US Stablecoin Regulations to Shape Crypto Landscape
The US Treasury Department's FinCEN and OFAC units have released a joint regulatory draft under the GENIUS Act, which is set to shape the stablecoin market and influence future cryptocurrency regulations.
Billing Hughes, an expert in law and regulation, believes that this regulation could be one of the most important steps of the year for the sector. The regulation aims to establish a clear standard for US enforcement, anti-money laundering (AML), and compliance policies regarding cryptocurrencies.
The draft makes significant distinctions between primary and secondary markets in stablecoin transactions. FinCEN has adopted a 'reasonable' approach to secondary market transactions, arguing that these should not trigger customer verification (KYC), ongoing monitoring, or suspicious transaction reporting obligations. However, this approach is in contrast to OFAC's stricter stance.

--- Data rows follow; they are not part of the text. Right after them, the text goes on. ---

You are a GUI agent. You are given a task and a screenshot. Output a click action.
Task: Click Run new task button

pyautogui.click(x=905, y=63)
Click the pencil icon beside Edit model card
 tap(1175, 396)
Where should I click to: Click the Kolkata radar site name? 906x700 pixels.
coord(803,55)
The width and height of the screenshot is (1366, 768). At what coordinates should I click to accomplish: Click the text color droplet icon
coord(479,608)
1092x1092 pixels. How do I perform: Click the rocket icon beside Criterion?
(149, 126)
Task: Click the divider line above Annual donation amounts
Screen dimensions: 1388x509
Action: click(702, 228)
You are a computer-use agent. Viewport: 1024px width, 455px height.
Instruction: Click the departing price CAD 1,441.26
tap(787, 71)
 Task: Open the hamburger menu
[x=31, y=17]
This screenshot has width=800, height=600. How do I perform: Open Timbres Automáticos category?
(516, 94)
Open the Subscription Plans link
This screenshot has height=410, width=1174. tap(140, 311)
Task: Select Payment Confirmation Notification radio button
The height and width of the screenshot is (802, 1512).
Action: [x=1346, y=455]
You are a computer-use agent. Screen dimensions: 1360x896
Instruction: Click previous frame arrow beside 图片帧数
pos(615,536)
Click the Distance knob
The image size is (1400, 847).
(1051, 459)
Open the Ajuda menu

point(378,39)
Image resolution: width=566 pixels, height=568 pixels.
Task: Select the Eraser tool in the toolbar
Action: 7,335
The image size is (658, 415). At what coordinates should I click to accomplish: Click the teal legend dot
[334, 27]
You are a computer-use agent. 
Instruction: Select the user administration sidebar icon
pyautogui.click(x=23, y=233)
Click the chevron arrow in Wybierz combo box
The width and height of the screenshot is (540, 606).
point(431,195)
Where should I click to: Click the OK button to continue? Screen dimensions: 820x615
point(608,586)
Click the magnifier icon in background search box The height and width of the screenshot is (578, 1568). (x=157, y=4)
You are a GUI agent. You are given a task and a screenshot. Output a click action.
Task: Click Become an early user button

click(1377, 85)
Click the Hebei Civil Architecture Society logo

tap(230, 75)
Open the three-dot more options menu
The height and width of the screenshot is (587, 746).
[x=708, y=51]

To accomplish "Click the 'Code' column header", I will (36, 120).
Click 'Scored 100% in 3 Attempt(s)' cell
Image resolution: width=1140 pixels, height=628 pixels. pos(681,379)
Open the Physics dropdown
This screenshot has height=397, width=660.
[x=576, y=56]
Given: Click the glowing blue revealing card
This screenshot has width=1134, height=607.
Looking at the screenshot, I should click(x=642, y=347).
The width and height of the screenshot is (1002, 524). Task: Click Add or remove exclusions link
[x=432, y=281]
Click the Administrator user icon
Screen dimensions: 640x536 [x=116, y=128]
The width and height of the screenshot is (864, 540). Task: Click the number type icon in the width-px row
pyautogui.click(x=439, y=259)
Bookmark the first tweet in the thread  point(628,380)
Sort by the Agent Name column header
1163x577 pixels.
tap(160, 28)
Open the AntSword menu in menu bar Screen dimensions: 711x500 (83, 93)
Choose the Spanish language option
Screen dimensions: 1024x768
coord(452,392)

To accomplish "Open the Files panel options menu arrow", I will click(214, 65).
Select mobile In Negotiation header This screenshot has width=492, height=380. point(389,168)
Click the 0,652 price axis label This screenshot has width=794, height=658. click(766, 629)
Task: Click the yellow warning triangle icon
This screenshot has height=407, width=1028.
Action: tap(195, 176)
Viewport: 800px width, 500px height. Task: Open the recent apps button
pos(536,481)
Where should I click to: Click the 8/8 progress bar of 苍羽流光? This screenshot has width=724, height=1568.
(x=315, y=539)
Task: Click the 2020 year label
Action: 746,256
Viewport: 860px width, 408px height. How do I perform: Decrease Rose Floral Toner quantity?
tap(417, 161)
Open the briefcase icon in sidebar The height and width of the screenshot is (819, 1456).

OFAC requires issuers of payment-oriented stablecoins to have the capacity to block, freeze, and reject 'prohibited' transactions in both primary and secondary markets. This includes preventing individuals on sanctions lists from interacting with stablecoin smart contracts, including peer-to-peer (P2P) transactions between self-custody wallets.
The regulation marks a new development in the crypto sector as it directly addresses the technical structure of smart contracts. However, there is uncertainty about exactly what the regulation mandates, particularly regarding proactive oversight and filtering on-chain transactions.